A reunião das fontes de suprimento aos portos terminais caracteriza o corredor de exportação na direção geral do meridiano de Tordesilhas – o que justifica denominação simbólica de CORREDOR DE TORDESILHAS. Não, a concepção dessa teoria não é minha. Ela é fruto do trabalho de dois brasileiros inteligentes, bem informados e perspicazes que conseguiram desvendar os mistérios que estão por trás do país mais incoerente do mundo: o Brasil. Eu herdei parte desse trabalho e me empenhei em pesquisar, acrescentar dados, aprimorar e ampliar conclusões, já que a teoria foi desenvolvida há quase 20 anos.

(*) As conseqüências de uma guerra nuclear para os civis são até certo ponto assunto de especulação. De qualquer modo os efeitos das explosões nucleares observados em testes demonstram sem dúvida visões cruéis, porém não apocalípticas. O primeiro impacto é uma onda de calor, que queima uma área ampla, afetando em particular as pessoas apanhadas ao ar livre e provocando incêndios (dependendo das condições climáticas, gera até mesmo tempestades de fogo). Uma enorme emissão de raios X produz uma bola de fogo que se expande com rapidez e se eleva formando uma nuvem em forma de cogumelo. Depois do calor, vem o efeito da explosão, potencialmente fatal a uma distância de 5 km, com uma bomba de 1 megaton. A onda de choque, seguida por ventos muito fortes, pode provocar inúmeras mortes pelo desmoronamento dos edifícios e pela quebra de vidros espalhados com violência. Com o calor e a explosão há desprendimento de radiação.

Os destroços sugados para cima na explosão também se tornam radioativos e ao cair - de imediato ou mais tarde, junto com a chuva e a neve - espalham a radiação em área ainda mais ampla, que pode chegar a mais de 300km do epicentro, variando de acordo com a velocidade do vento e com o terreno. Em poucos dias o nível de radioatividade chegaria a um ponto tolerável, mesmo em áreas bastante afetadas. Assim, as pessoas que tivessem permanecido todo o tempo bem abrigadas poderiam sair incólumes. No entanto, a longo prazo, a radiação absorvida pela ingestão de alimentos contaminados, contendo substâncias afetadas pela radioatividade, prejudicaria a saúde, provocando câncer, defeitos genéticos etc.

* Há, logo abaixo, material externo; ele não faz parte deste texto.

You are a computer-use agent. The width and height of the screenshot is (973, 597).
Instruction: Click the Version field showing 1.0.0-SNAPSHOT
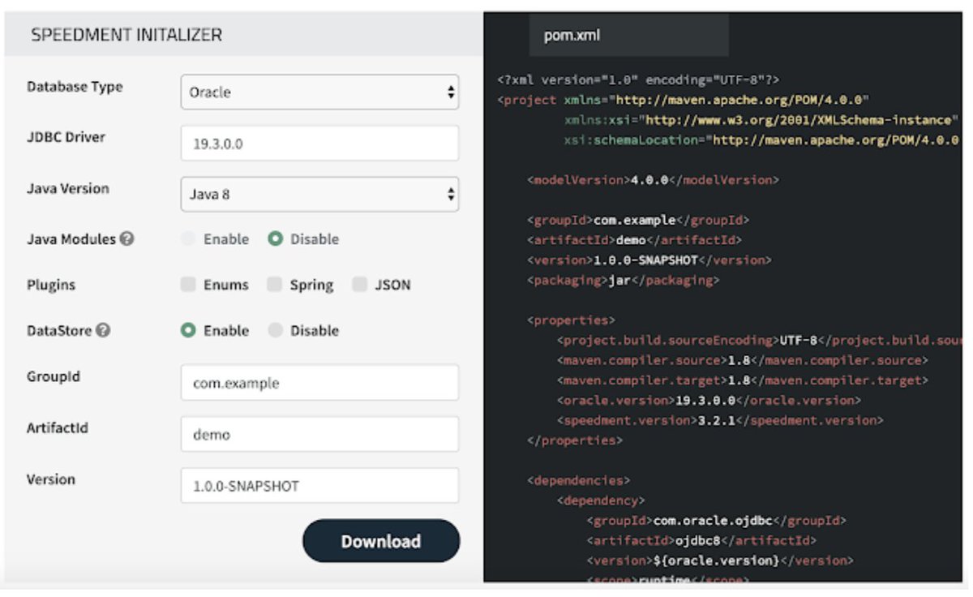tap(320, 486)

Converter esses efeitos em números não passa de especulação, pois tudo dependeria da natureza e da dimensão de um confronto nuclear. A longo prazo, estes efeitos são ainda mais difíceis de calcular, mas sem dúvida também implicam perdas bem pesadas. Destruídas as usinas de força e as refinarias de petróleo, interrompidos os transportes e o abastecimento de víveres, parcelas da população, de início incólumes, precisariam fazer frente a uma situação potencialmente fatal. Em regiões muito danificadas, a desnutrição, as condições de vida inadequadas do ponto de vista sanitário, a superpopulação e a assistência médica insuficiente provocariam surtos de doenças infecciosas, como disenteria, cólera, difteria, poliomielite e meningite, reduzindo ainda mais o número de sobreviventes. A sobrevivência dessas populações dependeria de que grandes regiões do globo, não afetadas pela
guerra, pudessem fornecer-lhes alimentos e suprimentos em geral. Na década de 80, o surgimento da hipótese do inverno nuclear lançou dúvidas sobre todas as perspectivas de recuperação, que foram posteriormente desfeitas.
Texto Baseado na Coleção Guerra na Paz, vol. 5.